TASK REQUIREMENTS: Look through the data below for the line with "Soi cầu chính xác đầu đuôi giải 8 miền trung", and transcribe it exactly together with each line after it up to and including the line with "soi cầu số đề". Give nothing else.

MATERIAL SUPPLIED:
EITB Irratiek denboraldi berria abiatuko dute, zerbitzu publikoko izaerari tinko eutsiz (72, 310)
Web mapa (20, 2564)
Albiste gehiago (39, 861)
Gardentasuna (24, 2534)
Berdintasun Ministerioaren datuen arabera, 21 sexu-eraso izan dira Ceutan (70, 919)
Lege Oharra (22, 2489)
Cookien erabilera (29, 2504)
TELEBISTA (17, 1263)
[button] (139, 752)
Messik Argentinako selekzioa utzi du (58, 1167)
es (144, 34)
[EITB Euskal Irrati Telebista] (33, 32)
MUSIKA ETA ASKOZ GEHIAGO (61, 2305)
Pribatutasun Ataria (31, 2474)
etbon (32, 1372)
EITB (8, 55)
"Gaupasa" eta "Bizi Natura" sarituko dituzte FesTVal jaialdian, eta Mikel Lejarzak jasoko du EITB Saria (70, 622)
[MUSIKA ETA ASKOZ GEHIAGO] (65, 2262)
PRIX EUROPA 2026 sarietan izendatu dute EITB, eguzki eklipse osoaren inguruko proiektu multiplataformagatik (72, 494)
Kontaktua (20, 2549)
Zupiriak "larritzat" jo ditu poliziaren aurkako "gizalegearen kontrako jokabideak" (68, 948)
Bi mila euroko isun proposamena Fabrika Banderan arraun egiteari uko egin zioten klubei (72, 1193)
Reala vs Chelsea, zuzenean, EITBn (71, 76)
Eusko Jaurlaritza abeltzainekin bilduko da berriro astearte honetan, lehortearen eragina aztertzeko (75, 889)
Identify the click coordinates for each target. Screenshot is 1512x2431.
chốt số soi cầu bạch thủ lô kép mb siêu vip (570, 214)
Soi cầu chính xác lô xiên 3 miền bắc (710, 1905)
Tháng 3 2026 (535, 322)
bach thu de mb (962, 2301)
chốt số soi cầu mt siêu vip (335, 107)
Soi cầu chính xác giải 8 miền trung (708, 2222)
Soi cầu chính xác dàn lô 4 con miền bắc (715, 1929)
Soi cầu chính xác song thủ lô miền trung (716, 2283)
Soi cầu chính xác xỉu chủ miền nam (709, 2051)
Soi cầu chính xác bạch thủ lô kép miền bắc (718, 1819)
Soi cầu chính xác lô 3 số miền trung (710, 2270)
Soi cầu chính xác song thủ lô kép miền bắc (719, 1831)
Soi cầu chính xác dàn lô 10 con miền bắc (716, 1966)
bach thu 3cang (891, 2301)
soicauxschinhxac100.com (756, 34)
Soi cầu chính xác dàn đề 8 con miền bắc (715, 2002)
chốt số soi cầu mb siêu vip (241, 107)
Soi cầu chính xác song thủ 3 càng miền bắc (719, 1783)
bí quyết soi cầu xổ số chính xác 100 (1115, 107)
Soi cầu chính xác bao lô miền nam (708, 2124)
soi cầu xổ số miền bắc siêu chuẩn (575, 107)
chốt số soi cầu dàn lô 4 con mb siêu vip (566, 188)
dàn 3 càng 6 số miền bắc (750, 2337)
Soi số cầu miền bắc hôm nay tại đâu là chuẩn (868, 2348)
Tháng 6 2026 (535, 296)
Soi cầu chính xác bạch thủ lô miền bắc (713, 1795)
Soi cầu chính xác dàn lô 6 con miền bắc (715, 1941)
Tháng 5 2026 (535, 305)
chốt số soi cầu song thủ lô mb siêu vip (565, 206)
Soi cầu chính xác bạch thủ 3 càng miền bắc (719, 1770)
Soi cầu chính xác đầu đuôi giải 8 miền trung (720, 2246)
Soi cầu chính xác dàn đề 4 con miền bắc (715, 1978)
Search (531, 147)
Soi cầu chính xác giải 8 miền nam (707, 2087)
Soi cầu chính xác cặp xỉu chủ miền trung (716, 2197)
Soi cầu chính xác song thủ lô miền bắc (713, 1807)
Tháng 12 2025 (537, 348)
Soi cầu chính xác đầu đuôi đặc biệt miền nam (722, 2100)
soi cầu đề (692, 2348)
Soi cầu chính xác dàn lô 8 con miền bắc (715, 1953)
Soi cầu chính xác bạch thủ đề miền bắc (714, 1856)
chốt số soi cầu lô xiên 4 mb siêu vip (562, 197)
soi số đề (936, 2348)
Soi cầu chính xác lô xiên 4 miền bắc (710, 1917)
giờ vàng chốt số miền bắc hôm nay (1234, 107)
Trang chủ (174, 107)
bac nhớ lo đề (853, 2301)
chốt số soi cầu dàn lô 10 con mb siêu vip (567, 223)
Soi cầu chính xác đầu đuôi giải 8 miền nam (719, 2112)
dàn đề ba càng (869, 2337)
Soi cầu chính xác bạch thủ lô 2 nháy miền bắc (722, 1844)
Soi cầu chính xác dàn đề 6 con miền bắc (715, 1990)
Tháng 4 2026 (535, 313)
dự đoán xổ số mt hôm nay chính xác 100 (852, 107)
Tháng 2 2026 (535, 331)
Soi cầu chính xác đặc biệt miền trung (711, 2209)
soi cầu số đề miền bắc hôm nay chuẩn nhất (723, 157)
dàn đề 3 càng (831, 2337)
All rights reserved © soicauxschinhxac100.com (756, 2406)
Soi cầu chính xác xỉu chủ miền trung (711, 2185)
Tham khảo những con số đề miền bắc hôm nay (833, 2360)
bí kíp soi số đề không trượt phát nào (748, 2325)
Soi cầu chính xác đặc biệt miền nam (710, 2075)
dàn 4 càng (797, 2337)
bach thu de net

YOUR RESPONSE:
Soi cầu chính xác đầu đuôi giải 8 miền trung (720, 2246)
Soi cầu chính xác dàn đề 4 con miền bắc (715, 1978)
Search (531, 147)
Soi cầu chính xác giải 8 miền nam (707, 2087)
Soi cầu chính xác cặp xỉu chủ miền trung (716, 2197)
Soi cầu chính xác song thủ lô miền bắc (713, 1807)
Tháng 12 2025 (537, 348)
Soi cầu chính xác đầu đuôi đặc biệt miền nam (722, 2100)
soi cầu đề (692, 2348)
Soi cầu chính xác dàn lô 8 con miền bắc (715, 1953)
Soi cầu chính xác bạch thủ đề miền bắc (714, 1856)
chốt số soi cầu lô xiên 4 mb siêu vip (562, 197)
soi số đề (936, 2348)
Soi cầu chính xác lô xiên 4 miền bắc (710, 1917)
giờ vàng chốt số miền bắc hôm nay (1234, 107)
Trang chủ (174, 107)
bac nhớ lo đề (853, 2301)
chốt số soi cầu dàn lô 10 con mb siêu vip (567, 223)
Soi cầu chính xác đầu đuôi giải 8 miền nam (719, 2112)
dàn đề ba càng (869, 2337)
Soi cầu chính xác bạch thủ lô 2 nháy miền bắc (722, 1844)
Soi cầu chính xác dàn đề 6 con miền bắc (715, 1990)
Tháng 4 2026 (535, 313)
dự đoán xổ số mt hôm nay chính xác 100 (852, 107)
Tháng 2 2026 (535, 331)
Soi cầu chính xác đặc biệt miền trung (711, 2209)
soi cầu số đề miền bắc hôm nay chuẩn nhất (723, 157)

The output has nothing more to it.